# REQUIRED WORK
For the data below, give again exactly the lines from the one containing "Task: Open the emoji sticker tool" through the one containing "Open 1930ES ES Electric Scissor Lift link", both ends included, and no others.

# DATA EXTRACT

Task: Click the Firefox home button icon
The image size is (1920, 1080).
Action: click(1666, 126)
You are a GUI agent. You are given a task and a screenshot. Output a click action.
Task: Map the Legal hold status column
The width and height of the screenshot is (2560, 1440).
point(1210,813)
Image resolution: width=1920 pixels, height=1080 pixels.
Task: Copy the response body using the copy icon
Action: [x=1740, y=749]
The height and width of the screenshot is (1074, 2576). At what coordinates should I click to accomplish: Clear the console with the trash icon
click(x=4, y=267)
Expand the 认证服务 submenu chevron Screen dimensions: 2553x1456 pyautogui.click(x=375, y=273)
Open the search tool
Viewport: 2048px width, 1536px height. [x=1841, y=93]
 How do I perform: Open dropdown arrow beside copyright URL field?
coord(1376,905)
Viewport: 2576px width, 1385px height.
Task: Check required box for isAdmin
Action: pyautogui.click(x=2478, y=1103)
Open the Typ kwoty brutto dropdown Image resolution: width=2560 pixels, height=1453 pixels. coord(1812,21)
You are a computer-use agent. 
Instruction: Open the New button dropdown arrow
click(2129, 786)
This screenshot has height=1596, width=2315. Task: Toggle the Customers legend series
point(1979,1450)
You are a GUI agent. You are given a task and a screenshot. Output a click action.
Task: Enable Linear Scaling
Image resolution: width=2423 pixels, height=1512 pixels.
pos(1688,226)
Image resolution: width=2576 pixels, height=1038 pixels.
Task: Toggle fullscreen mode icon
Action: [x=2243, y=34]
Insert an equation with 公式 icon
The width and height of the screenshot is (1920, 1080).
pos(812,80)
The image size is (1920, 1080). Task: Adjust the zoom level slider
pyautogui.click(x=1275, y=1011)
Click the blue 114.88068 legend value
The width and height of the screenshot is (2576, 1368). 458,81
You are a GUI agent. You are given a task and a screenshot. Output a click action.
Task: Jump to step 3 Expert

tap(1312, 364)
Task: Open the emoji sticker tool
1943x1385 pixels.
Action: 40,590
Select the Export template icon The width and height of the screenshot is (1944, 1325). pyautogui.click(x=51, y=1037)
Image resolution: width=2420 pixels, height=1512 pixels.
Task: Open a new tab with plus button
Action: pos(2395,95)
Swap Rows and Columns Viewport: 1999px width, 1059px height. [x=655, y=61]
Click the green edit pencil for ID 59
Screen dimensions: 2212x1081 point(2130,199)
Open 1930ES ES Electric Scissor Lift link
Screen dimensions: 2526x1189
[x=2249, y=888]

# FINISHED EXERCISE
Task: Open the emoji sticker tool
1943x1385 pixels.
Action: 40,590
Select the Export template icon The width and height of the screenshot is (1944, 1325). pyautogui.click(x=51, y=1037)
Image resolution: width=2420 pixels, height=1512 pixels.
Task: Open a new tab with plus button
Action: pos(2395,95)
Swap Rows and Columns Viewport: 1999px width, 1059px height. [x=655, y=61]
Click the green edit pencil for ID 59
Screen dimensions: 2212x1081 point(2130,199)
Open 1930ES ES Electric Scissor Lift link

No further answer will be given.